Beate U. lebt seit 20 Jahren getrennt von ihrem mittellosen Ehemann und ist Mutter eines erwachsenen Sohnes. Die 72-Jährige war in der Familie für die Familienarbeit zuständig und machte sich nach der gescheiterten Beziehung als Taxifahrerin selbstständig. Spätestens durch die Pandemie brachen die Einnahmen völlig ein, die wenigen Ersparnisse waren aufgebraucht, Rechnungen aus Zeiten der Selbstständigkeit häuften sich.

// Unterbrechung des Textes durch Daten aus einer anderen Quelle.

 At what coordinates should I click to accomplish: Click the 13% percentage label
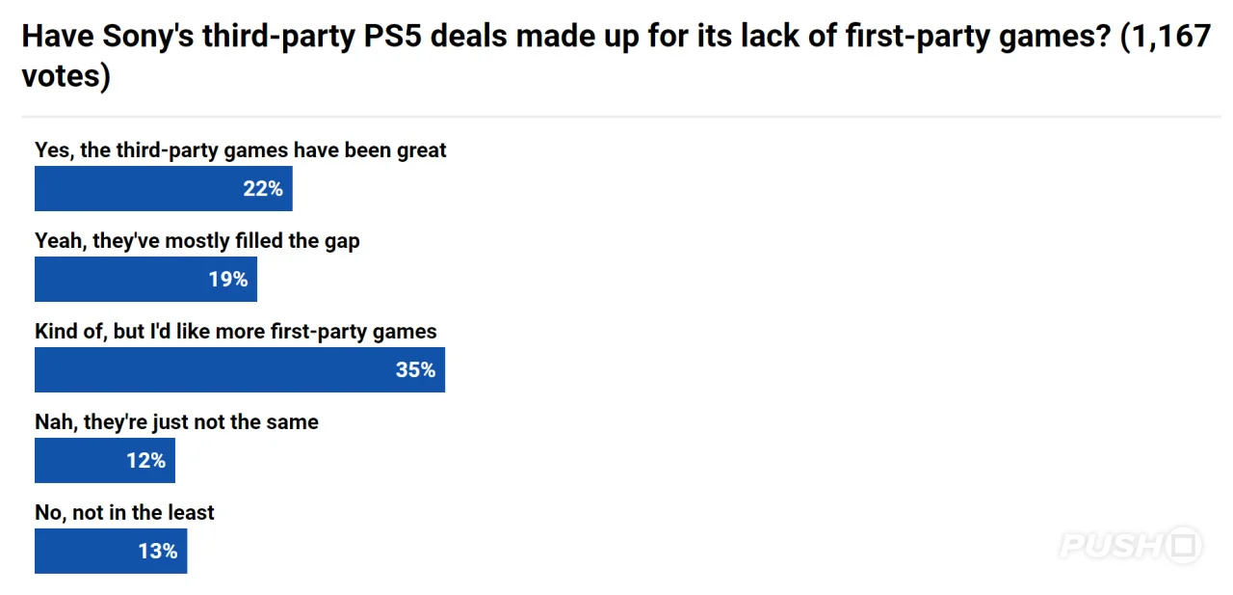tap(158, 552)
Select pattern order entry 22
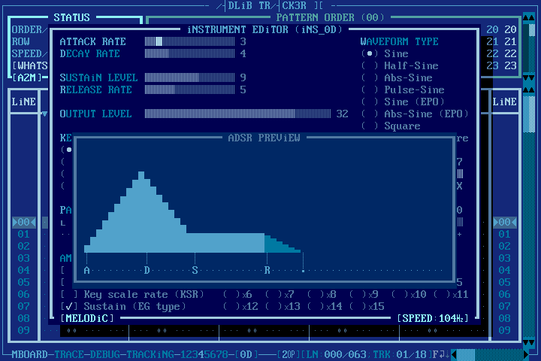 tap(501, 53)
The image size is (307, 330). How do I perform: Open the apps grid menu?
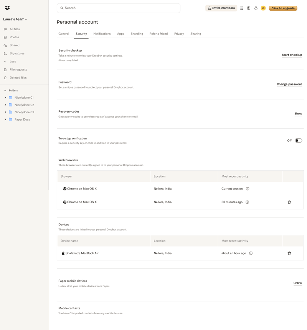(241, 8)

Der mit Scham besetzte Gang zum Sozialamt war die Folge. Beate U. muss jetzt mit monatlich 446 Euro über die Runden kommen. Das Auto wird wegen der dörflichen Struktur dringend benötigt, so dass Kosten für die KFZ-Unterhaltung unumgänglich sind. Notwendige Medikamente werden nicht durch die Krankenkasse erstattet und müssen von Beate U. selbst getragen werden. Das Geld reicht hinten und vorne nicht. Den Gang zur Tafel lehnte sie ab, zu groß sei die Gefahr „erkannt zu werden“. Wenn der erwachsene Sohn nicht hin und wieder aushelfen würde, käme Beate U. mit dem Geld überhaupt nicht über die Runden. Die gesundheitlichen Probleme haben sich in den letzten Monaten deutlich verschlechtert. Hinzu kommen Schlafprobleme und depressive Gedanken. Mittlerweile bekommt Beate U. Hilfe von den Berater*innen eines Diakonischen Werks in der Diakonie Hessen.
Risikofaktor Gewalt
2.798 Frauen mussten 2018 in Hessen wegen Platzmangels der Frauenhäuser abgewiesen werden. Einer der Gründe ist, dass Frauen - einmal im Frauenhaus aufgenommen - viel zu lange dort wohnen müssen, da sie - mittellos und ohne Arbeit - oft keine Wohnungen finden. So bleiben die schutzsuchenden Frauen über Monate im Frauenhaus, teilweise bis zu zwei Jahren. Damit „besetzen“ sie dringend benötigte Plätze für Frauen, die in akuten Krisensituationen sind. Aus diesem Grund muss vielen Frauen abgesagt werden. In der Regel werden sie weiter Gewalt erfahren. Im schlimmsten aller Fälle kann die Absage eines Frauenhauses einer Frau das Leben kosten.
Hilfe in einem Frauenhaus hat auch Doris M. gesucht (Name geändert). Nach dreizehn Jahren Ehe hat sie sich von ihrem Mann getrennt und ist mit einem neuen Partner zusammengekommen, der gewalttätig war. Aus diesem Grund durfte sie ihren Sohn nicht mehr sehen. Zunächst war das Frauenhaus ein willkommener Rückzugsort. Im Laufe der Tage und Wochen im Frauenhaus wurde es für Doris M. immer schlimmer. Sie wollte wieder ihr eigenes Zuhause haben.
Doris M. schaut jeden Tag in den Portalen nach einer Wohnung. Von der Stadt bzw. dem Rathaus erwartet sie mehr Unterstützung. Leider erlebt sie das Gegenteil: Nur weil sie mit einem Brief aus dem Frauenhaus käme, solle sie nicht glauben, schneller eine Wohnung zu bekommen, hieß es. Sie erlebt sich als Außenseiterin der Gesellschaft, weil sie nicht mehr so im Leben steht, wie es vorher mal war.